When contractors put in bids on a construction project, they likely have already done their due diligence regarding factors that may affect their scope of work. However, it may not be enough to visit the site; meet with owners, engineers and other people on the project team; and investigate surveys, reports and other site information. 

According to Construction Dive, unforeseen site conditions affect roughly 75% of construction job sites, and often, the unwelcome issue involves soil. Contractors may have to treat it, remove it or replace it at their own expense before the project can move forward.
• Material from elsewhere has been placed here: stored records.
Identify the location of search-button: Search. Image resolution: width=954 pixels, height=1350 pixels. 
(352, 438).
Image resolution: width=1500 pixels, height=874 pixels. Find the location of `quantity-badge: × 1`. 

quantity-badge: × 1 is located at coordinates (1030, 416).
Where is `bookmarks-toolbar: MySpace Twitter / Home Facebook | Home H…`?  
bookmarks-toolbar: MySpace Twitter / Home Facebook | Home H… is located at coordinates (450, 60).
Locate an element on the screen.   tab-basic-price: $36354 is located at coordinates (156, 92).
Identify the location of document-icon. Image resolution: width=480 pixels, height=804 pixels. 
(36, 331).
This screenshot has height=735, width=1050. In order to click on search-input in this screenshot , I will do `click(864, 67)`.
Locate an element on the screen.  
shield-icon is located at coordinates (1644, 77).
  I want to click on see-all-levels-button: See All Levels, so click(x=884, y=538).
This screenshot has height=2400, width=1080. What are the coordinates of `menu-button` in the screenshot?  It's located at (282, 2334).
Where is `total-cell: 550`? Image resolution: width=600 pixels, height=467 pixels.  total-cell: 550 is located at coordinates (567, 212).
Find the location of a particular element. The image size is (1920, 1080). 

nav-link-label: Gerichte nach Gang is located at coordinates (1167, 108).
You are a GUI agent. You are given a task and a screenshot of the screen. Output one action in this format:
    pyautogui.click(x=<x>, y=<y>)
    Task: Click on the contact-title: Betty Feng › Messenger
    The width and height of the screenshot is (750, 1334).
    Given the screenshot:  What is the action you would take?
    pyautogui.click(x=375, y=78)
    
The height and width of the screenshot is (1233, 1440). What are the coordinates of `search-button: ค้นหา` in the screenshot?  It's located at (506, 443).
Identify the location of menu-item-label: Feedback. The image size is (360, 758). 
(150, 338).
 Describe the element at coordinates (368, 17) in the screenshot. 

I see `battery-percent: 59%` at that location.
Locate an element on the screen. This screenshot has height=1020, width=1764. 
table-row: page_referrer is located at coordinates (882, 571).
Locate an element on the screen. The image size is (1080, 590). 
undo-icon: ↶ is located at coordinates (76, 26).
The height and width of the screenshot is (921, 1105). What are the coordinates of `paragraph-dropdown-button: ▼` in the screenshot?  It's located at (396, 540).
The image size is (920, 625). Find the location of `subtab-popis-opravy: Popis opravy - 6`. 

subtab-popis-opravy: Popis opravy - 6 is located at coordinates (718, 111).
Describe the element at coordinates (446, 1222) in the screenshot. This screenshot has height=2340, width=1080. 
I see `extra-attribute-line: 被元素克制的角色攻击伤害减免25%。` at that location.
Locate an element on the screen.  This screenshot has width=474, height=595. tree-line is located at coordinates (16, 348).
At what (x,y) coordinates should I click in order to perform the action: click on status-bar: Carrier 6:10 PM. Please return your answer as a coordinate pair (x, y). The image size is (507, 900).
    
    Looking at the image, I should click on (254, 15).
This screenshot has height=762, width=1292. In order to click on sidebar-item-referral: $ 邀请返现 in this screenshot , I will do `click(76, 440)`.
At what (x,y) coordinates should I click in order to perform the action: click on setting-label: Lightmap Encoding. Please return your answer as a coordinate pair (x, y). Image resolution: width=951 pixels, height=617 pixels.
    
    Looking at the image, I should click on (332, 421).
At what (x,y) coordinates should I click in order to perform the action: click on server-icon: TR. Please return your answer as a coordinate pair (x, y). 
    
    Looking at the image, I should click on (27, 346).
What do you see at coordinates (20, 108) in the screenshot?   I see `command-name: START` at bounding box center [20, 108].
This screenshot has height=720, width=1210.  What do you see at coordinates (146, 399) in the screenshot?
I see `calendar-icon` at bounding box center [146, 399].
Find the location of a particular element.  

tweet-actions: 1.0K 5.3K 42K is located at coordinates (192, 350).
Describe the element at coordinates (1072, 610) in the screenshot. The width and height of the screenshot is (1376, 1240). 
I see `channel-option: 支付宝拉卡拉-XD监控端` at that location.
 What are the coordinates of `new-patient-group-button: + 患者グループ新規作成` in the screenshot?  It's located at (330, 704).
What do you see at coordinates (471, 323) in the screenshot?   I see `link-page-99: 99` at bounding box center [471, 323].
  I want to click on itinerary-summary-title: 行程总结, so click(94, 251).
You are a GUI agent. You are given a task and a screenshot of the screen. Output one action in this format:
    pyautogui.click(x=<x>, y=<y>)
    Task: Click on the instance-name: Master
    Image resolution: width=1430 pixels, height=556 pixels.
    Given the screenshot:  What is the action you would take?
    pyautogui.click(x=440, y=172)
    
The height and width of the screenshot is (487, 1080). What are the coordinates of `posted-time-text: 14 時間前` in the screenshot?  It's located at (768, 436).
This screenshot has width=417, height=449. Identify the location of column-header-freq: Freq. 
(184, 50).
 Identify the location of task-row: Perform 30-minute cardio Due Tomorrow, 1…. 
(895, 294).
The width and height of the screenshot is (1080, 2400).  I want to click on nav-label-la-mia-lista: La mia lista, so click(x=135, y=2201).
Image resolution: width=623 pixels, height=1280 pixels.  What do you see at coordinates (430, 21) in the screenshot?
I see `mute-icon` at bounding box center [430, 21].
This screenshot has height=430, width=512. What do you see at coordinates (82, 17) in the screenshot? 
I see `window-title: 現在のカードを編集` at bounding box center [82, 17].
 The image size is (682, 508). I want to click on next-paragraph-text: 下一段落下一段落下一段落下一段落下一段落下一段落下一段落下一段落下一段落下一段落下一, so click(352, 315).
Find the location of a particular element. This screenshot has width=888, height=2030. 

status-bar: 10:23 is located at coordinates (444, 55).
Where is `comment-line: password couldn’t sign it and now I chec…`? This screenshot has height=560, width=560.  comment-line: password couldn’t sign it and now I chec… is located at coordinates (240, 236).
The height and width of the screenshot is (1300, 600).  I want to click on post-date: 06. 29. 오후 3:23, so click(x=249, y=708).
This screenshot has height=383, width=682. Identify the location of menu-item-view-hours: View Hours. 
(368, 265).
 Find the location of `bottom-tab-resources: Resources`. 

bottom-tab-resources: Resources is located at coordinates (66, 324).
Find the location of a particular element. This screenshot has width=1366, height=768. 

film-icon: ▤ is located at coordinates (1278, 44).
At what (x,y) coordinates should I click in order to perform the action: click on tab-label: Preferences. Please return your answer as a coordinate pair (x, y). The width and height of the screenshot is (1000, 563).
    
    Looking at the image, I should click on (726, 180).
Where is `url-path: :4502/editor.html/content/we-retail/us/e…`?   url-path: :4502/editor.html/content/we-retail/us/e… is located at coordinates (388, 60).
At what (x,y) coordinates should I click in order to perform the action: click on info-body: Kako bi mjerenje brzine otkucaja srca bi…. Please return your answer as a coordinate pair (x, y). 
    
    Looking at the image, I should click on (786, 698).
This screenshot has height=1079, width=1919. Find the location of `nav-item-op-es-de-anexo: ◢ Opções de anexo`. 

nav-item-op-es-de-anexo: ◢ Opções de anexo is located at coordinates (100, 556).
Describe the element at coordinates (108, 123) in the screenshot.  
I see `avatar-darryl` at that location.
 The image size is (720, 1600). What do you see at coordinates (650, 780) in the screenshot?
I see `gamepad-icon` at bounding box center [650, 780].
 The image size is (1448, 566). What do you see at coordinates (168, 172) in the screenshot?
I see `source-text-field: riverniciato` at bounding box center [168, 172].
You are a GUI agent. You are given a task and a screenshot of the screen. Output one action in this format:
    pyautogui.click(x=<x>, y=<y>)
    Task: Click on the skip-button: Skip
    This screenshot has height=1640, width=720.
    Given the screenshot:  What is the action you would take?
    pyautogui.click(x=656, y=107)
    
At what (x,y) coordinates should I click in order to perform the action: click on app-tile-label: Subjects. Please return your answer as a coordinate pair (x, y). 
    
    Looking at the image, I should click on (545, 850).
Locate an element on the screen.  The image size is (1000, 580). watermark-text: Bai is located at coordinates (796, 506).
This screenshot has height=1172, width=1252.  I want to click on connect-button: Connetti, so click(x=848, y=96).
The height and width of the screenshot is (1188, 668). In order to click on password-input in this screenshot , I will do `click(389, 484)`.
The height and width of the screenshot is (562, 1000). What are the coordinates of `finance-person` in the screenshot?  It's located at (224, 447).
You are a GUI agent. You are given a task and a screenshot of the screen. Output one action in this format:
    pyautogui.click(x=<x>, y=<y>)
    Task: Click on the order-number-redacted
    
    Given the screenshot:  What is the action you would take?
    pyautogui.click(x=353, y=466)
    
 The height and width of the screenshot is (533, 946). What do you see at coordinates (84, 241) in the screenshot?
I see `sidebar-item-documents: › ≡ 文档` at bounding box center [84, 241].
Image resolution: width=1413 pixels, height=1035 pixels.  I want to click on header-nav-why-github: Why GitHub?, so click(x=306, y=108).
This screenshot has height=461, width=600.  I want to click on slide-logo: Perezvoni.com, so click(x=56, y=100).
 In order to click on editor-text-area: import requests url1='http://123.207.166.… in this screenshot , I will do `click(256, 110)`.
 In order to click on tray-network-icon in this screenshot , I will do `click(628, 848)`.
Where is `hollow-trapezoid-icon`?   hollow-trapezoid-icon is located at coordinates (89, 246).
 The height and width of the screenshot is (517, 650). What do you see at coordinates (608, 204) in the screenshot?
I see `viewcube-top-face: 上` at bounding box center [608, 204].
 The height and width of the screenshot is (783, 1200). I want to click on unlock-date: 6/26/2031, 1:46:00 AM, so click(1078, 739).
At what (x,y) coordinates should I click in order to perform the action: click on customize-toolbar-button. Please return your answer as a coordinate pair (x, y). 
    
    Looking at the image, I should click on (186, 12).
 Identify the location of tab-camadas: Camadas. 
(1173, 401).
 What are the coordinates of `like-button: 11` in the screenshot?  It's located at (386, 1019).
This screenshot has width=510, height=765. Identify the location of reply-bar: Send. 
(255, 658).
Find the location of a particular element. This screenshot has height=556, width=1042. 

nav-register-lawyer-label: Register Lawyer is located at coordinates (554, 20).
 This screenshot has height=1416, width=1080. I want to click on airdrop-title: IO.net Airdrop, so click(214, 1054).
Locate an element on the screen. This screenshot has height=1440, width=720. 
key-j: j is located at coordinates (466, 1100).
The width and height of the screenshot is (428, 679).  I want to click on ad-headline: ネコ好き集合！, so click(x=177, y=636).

Other common undesirable disruptions include the following: 

  • Structures containing hidden rot 
  • The presence of asbestos or lead 
  • Underground storage tanks 
  • Chemical contamination 
  • Shallow bedrock 

It may seem as if these issues are the owner’s problem and not the contractor’s, but the way that many contracts detail the scope of work could ensure that the reverse is true. 

While it is unlikely that anyone will ever be able to completely eliminate the risk of adverse conditions, a carefully created contract may keep them from derailing a project or causing the cost of completion to exceed the bid. As the Cornell University Law School’s Legal Information Institute points out, construction contracts often include a change clause and a clause specifically dealing with differing site conditions. These typically allow the contractor and the owner to re-negotiate to reach an equitable adjustment. 

In an equitable adjustment proposal, a contractor will need to create a line-item breakdown of direct costs, markups and the changes to the time of completion and costs related to the delays.